- Listed entries:
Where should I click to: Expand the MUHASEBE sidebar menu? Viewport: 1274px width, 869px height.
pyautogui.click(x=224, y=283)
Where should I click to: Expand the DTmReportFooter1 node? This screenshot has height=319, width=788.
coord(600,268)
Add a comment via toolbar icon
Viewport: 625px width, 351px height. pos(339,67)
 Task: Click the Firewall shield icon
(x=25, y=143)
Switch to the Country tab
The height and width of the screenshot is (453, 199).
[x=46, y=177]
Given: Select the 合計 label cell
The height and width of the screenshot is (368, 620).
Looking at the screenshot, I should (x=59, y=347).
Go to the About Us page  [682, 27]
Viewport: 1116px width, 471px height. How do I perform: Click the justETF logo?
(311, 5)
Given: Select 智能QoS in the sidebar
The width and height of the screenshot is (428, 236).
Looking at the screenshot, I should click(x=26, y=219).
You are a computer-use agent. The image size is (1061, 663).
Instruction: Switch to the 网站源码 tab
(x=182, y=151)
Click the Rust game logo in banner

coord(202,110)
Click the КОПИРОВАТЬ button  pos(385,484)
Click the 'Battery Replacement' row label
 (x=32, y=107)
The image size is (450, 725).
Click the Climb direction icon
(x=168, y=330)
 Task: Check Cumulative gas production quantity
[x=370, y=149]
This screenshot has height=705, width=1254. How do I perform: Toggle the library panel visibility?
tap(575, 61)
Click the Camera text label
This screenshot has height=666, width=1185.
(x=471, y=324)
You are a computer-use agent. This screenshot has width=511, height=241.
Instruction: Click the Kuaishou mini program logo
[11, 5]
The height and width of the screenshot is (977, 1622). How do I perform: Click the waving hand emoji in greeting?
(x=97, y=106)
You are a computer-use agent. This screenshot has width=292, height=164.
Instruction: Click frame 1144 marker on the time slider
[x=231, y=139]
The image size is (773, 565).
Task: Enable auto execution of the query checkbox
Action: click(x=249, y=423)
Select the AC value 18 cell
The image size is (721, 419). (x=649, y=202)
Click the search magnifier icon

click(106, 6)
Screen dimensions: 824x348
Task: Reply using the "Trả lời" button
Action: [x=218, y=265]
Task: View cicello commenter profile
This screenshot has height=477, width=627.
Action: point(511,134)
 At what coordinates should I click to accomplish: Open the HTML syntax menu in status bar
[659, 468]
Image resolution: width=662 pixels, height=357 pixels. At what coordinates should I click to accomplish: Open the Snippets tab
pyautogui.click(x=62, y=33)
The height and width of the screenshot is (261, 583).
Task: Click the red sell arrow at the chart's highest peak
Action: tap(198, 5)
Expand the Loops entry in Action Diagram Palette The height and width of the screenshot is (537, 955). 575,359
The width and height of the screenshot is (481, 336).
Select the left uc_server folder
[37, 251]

- To do: Copy each entry exactly, leaving every line as it is.

- Expected answer:
Where should I click to: Expand the MUHASEBE sidebar menu? Viewport: 1274px width, 869px height.
pyautogui.click(x=224, y=283)
Where should I click to: Expand the DTmReportFooter1 node? This screenshot has height=319, width=788.
coord(600,268)
Add a comment via toolbar icon
Viewport: 625px width, 351px height. pos(339,67)
 Task: Click the Firewall shield icon
(x=25, y=143)
Switch to the Country tab
The height and width of the screenshot is (453, 199).
[x=46, y=177]
Given: Select the 合計 label cell
The height and width of the screenshot is (368, 620).
Looking at the screenshot, I should (x=59, y=347).
Go to the About Us page  [682, 27]
Viewport: 1116px width, 471px height. How do I perform: Click the justETF logo?
(311, 5)
Given: Select 智能QoS in the sidebar
The width and height of the screenshot is (428, 236).
Looking at the screenshot, I should click(x=26, y=219).
You are a computer-use agent. The image size is (1061, 663).
Instruction: Switch to the 网站源码 tab
(x=182, y=151)
Click the Rust game logo in banner

coord(202,110)
Click the КОПИРОВАТЬ button  pos(385,484)
Click the 'Battery Replacement' row label
 (x=32, y=107)
The image size is (450, 725).
Click the Climb direction icon
(x=168, y=330)
 Task: Check Cumulative gas production quantity
[x=370, y=149]
This screenshot has height=705, width=1254. How do I perform: Toggle the library panel visibility?
tap(575, 61)
Click the Camera text label
This screenshot has height=666, width=1185.
(x=471, y=324)
You are a computer-use agent. This screenshot has width=511, height=241.
Instruction: Click the Kuaishou mini program logo
[11, 5]
The height and width of the screenshot is (977, 1622). How do I perform: Click the waving hand emoji in greeting?
(x=97, y=106)
You are a computer-use agent. This screenshot has width=292, height=164.
Instruction: Click frame 1144 marker on the time slider
[x=231, y=139]
The image size is (773, 565).
Task: Enable auto execution of the query checkbox
Action: click(x=249, y=423)
Select the AC value 18 cell
The image size is (721, 419). (x=649, y=202)
Click the search magnifier icon

click(106, 6)
Screen dimensions: 824x348
Task: Reply using the "Trả lời" button
Action: [x=218, y=265]
Task: View cicello commenter profile
This screenshot has height=477, width=627.
Action: point(511,134)
 At what coordinates should I click to accomplish: Open the HTML syntax menu in status bar
[659, 468]
Image resolution: width=662 pixels, height=357 pixels. At what coordinates should I click to accomplish: Open the Snippets tab
pyautogui.click(x=62, y=33)
The height and width of the screenshot is (261, 583).
Task: Click the red sell arrow at the chart's highest peak
Action: tap(198, 5)
Expand the Loops entry in Action Diagram Palette The height and width of the screenshot is (537, 955). 575,359
The width and height of the screenshot is (481, 336).
Select the left uc_server folder
[37, 251]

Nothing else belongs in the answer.